Wrapping up his campaign in the postcard-pretty medieval village of Figeac in southern France, Macron told voters that Sunday was no less than a plebiscite on the country’s future.
“April 24 will be a referendum for or against Europe – we want Europe,” he said. “April 24 will be a referendum for or against a secular, united, indivisible France … we are for.”
Surveys by France’s leading pollsters published on Thursday and Friday showed Macron’s score was either stable or slightly rising to reach between 55.5% and 57.5%.
But they also put turnout at between 72% and 74%, which would be the lowest for a presidential run-off since 1969.
“There is a risk that all of a sudden a section of the electorate wakes up which we haven’t been able to measure,” Jean-Daniel Levy of Harris Interactive polling told Reuters.
“But the risk seems limited because this is a two-round system,” he said, contrasting that to the shocks of Brexit and Trump’s victory produced by single-round votes.
In the central city of Auxerre – which over the years has been an accurate bellwether of presidential outcomes – some voters such as Marc Venner, a retired telecoms worker, were rallying to Macron, albeit without enthusiasm.
“Our democratic and institutional system is on its last legs. No candidate can tackle the real problems,” Venner said. “We are a de-industrialised country, a country in decline.”
Ghislaine Madalie, a hairdresser with family roots in Morocco, said she would switch to Macron on Sunday after voting for far-left Jean-Luc Melenchon in the first round. But she said some of her clients would vote Le Pen as an anti-Macron protest.
“I find that disastrous because she is racist,” said Madalie, 36. “I am anxious, for me and for my children. I don’t understand this harassment (of Muslims), I don’t understand what she has against veiled women.”
BOTTOM OF THE PILE
Le Pen, whose policies include a ban on Muslim headscarves in public, giving French nationals priority on jobs and benefits, and limiting Europe’s rules on cross-border travel, says Macron embodies an elitism that has failed ordinary people.
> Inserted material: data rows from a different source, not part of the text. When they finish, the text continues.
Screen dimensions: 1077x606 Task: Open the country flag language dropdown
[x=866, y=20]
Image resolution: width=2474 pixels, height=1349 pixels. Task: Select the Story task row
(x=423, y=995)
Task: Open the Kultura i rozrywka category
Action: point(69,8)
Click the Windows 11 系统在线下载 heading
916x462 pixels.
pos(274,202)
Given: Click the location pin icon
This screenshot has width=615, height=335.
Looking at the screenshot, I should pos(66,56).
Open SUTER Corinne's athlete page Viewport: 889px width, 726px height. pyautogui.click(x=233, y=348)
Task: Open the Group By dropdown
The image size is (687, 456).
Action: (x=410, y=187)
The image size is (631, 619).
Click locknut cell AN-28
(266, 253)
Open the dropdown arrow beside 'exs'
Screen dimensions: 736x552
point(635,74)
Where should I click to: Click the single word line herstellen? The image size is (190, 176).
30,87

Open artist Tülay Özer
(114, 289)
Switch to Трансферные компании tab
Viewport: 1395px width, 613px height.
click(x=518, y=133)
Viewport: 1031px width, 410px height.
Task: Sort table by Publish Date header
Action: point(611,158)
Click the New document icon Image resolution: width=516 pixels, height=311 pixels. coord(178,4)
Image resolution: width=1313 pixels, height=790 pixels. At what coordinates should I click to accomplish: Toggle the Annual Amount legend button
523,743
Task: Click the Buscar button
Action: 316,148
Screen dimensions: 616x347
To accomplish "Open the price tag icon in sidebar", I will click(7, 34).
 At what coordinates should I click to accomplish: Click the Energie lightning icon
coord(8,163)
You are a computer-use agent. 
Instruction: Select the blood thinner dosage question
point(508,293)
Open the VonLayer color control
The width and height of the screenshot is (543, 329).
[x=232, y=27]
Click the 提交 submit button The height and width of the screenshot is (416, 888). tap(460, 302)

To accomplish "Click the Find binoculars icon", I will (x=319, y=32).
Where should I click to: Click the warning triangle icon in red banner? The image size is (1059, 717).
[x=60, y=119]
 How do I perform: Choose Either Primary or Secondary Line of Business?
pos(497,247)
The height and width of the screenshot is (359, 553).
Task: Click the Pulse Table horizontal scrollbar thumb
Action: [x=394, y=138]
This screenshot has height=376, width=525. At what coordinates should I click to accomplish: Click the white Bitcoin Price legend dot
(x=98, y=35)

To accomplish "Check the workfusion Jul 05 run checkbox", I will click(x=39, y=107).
That resonates for many on the streets of the former industrial north of France, a region which includes many Le Pen strongholds and where she has chosen to conclude her campaign.
“The working class like us is always at the bottom of the pile,” long-standing Le Pen voter Marcel Bail, 65, told Reuters at a motorway service station in the town of Roye, where Le Pen had lunch on Thursday with truck drivers.
It was the same message on Friday among supporters who turned out to see her in the coastal town of Etaples.
“I have 1,300 euros a month – after rent, heating and petrol that’s 400 euros,” said gardener Pascal Blondel, 52. “Since Macron got in, we don’t eat lunch … Everything costs more.”
Despite one of the world’s most generous welfare systems, massive support for French households during the pandemic and fuel bill caps to offset rising energy prices, the cost of living emerged as the top campaign issue of the election.
Even if data shows that all but the poorest 5% of households are better off than five years ago, analysts say the fact that purchasing power has stagnated over a decade may have left an entrenched feeling that people cannot get ahead.
This has combined with Macron’s sometimes high-handed leadership style and a perception among many left-leaning voters that he quickly shifted to economically liberal policies soon after being elected, alienating a whole section of the public.
“He does not like the French,” Le Pen told Europe 1 radio on Friday, accusing him of disdain towards her and voters in Wednesday’s TV debate and saying he lacked the straightforward common sense she had as a mother of three.